Choir for God
In her book, “Prayers in the Night” Tish Harrison Warren writes, “The Christian life is more like a poem than an encyclopedia.” It has definition that can be articulated. You want an answer - look it up. It has mystery that allows for multiple understandings. Two opposing understandings can be correct. We are prone to push the Christian faith into one of those two labels. Literalists wave the Biblical encyclopedia. Mystics proclaim riddles from the Biblical poem. But both approaches need to be held together, despite the tension. How? Maybe the means is in a song.

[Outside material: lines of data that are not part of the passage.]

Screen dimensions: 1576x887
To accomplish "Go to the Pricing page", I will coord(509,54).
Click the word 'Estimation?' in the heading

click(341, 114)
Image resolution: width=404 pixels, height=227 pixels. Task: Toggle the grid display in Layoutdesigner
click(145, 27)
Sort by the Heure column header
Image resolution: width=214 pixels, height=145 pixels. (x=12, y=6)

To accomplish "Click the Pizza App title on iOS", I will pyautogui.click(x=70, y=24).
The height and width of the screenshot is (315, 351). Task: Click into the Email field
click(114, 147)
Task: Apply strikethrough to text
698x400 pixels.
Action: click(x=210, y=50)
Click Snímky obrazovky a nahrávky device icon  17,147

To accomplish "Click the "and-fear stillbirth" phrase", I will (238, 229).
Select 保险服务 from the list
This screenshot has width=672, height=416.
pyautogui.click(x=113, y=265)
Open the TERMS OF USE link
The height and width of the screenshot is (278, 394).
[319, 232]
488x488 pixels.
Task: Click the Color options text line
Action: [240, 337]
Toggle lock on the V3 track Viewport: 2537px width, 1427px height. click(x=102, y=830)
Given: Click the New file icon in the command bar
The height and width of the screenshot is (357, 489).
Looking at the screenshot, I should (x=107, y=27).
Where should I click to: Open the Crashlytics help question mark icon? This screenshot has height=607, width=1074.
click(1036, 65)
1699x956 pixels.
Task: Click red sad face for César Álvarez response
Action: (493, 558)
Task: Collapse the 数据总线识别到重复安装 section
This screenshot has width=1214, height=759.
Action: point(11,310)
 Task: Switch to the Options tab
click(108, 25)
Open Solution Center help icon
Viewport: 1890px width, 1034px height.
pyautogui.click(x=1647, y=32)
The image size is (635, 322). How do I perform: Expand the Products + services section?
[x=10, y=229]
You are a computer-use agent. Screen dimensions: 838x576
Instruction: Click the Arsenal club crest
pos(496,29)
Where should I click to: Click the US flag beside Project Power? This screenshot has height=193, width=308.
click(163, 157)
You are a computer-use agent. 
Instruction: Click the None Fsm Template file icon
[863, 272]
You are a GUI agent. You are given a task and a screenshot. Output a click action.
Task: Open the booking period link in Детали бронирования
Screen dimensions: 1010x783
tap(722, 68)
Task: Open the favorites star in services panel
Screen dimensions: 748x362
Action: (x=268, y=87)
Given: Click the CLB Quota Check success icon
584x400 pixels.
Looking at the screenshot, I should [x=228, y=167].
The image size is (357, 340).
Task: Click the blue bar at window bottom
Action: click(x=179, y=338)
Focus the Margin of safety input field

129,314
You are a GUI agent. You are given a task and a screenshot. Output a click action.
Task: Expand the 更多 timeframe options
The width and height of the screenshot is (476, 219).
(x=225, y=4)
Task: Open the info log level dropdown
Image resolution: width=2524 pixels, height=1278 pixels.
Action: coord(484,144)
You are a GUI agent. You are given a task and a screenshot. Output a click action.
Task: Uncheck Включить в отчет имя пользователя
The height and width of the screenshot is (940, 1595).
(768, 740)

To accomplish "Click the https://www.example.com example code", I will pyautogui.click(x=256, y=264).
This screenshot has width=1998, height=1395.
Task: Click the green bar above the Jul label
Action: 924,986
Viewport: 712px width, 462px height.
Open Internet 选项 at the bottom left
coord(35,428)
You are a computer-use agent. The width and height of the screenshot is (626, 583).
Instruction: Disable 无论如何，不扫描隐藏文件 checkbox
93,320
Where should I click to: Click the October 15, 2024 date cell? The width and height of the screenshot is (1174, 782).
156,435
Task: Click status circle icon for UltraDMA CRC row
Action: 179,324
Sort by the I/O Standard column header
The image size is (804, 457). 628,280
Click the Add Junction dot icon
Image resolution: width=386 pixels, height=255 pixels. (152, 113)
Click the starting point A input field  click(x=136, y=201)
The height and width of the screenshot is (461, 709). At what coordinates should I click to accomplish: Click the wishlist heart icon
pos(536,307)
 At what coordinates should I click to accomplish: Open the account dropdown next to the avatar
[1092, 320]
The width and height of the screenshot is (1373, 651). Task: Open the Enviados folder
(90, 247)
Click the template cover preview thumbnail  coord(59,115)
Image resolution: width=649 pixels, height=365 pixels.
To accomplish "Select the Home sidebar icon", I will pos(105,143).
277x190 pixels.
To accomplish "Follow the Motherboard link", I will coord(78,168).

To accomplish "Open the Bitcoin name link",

I like Warren’s metaphor, but would add another. Faith is like singing. Singers know that sheet music contains both lyric and melody. There are words to sing. To be true to the song, a performer must know the words, understand their meaning and convey that insight to others. We can’t simply make up the lyrics or we cease to have a song, at least one that is commonly familiar. Christians sing from the same page, conveying a common lyric. The truths of the Bible form verses of lyric which have been shaped over centuries. We have debated and defined them. We have trusted the leadership of the Author to ensure that we have the lyrics right. We continue to fine tune the words for clarity and relevance to our world. But there is more to music than lyric.
There is melody which speaks to places deeper than our understanding. The lyrics are not simply spoken but sung - with passion and joy, conveying feelings that penetrate our hearts. A song has rhythm, harmony, rests and crescendos. A melody brings pleasure, reflection, and creativity to the lyrics. So choirs can sing the same song in different ways, shifting inflections or feelings. One lyric can appeal to different hearers which span the generations. The music gives the lyric life.
But as mentioned, melody and lyric have to be held together. In churches we have those who pound the table to make sure we get the words just right. Others demand that variety and creativity be freed without limit. But lyric that is free form, ceases to be something that can be passed on. Melody without musical theory is chaos - just noise. There are parameters to words and notes. There are parameters to orthodoxy and expression. These paragraphs are not meant to define those parameters. (Only 500 words here!) But they do invite personal examination.
If living faith is both doctrine and practice, head and heart, lyric and melody - I want to bind them in my life. It is not enough just to be right. I want more than lyric. I want a song. The joy of life’s tune can attract others to the truth they hum, even before they understand the words. So, make room for the poetry of faith. Give voice to the music of God. Sing the song He has planted in your heart wholly - with words and jingle. It will be an anthem for His glory and a delight to your soul.